The source, however, refrained from assuring with certitude whether jihadists from the JMB, JMJB, ABT, or their leaders have consented to join the BIC.
Observers believe, if anything, the latest terror attacks in Gulshan and Sholakia had spurred massive polarization within the Bangladesh polity, prompting the BNP to re-organize its own house with new national committee announced, and pushing the JI to the sideline of an entrenched alliance with the BNP. Instead, the BNP had moved to draw in motley groups of leftist and centrist parties into its fold in a desperate bid to mobilize a unified political platform following the AL’s rejection to mobilize similar national unity of all political stakeholders.
The source said “most of the JI followers will eventually merge with the BIC as will be all the citizen of the country seeking to establish an Islamic government.”

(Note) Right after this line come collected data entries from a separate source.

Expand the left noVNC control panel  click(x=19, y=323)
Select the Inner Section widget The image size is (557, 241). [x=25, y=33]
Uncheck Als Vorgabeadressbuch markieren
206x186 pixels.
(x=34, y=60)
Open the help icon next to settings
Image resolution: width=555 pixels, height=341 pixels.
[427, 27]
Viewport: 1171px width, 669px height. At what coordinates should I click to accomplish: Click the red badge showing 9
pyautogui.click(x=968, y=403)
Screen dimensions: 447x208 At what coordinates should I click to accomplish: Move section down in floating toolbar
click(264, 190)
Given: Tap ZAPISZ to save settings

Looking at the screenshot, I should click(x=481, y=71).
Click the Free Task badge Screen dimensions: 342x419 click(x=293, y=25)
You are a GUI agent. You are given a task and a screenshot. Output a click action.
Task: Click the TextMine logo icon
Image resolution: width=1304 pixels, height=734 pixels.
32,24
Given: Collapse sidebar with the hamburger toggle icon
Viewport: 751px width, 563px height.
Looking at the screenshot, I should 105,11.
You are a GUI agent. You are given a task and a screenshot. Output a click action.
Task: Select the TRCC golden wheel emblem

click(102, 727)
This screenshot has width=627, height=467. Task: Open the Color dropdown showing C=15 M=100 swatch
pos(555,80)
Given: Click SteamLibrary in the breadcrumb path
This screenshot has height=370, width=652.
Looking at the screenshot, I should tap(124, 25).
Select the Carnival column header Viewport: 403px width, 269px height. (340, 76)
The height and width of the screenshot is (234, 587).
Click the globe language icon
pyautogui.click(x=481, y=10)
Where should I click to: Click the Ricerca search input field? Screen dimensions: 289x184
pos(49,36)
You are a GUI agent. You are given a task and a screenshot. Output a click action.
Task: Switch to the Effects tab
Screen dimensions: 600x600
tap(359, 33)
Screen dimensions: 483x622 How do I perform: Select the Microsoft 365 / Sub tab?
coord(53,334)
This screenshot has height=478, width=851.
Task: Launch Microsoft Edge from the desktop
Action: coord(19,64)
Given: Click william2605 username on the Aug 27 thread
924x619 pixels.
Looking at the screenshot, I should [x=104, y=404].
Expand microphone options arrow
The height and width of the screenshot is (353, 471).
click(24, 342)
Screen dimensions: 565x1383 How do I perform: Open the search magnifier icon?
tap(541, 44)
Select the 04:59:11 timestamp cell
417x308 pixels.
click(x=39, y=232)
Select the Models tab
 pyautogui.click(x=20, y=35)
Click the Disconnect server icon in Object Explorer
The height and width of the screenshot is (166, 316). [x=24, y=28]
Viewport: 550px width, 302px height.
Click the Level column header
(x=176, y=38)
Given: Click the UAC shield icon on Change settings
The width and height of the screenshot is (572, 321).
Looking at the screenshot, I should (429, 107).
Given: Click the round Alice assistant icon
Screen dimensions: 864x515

Viewed from such a vintage, and based on the vote banks the Islamists had traditionally capped into, the new Islamic party will be the much-desired third force in the national politics; beyond the embedded and bipolar AL and BNP, which had ruled Bangladesh alternately since the country’s inception in 1971, excepting the rule of former military   dictator HM Ershad from 1982-90.
Elusive deal
Although such an evolving scenario look and sound better than the cut-throat squabbling of the two major political parties, there is little hope that the global jihadists linked with the IS and the al-Qaeda will dismantle their operations inside Bangladesh, even if they lose some of their fighters to the ‘rumoured secret deal’ being stitched with the incumbent AL regime.
As well, many experts believe, global jihadists are cocooned in slipper cells and unleash their fury only when ordered by their international command hierarchy.
Added to such complications are the regional and the global dynamics, driven particularly in South Asia by the intelligence outfits like the RAW and the ISI of India and Pakistan, respectively.  Latest attack in Pakistan’s Quetta, and the murder of nearly 100 people in a hospital, has been blamed on India by Baluchistan’s chief minister while the Dhaka attacks of early July had been attributed to Pakistan by information minister Hasanul Hoq Inu.  Earlier, Pakistani PM Nawaz Sherif blamed India for destabilizing his country and said, “Pakistan’s enemies are not happy with the country’s progress and development and want to weaken it through incidents such as Mastung bus attack. There are some who wish to make us fight amongst ourselves.” Sherif mourned that Pakistan suffered losses of up to $110 billion in recent years owing to rising terrorism. “We will eliminate terrorism and extremism from our country,” he vowed.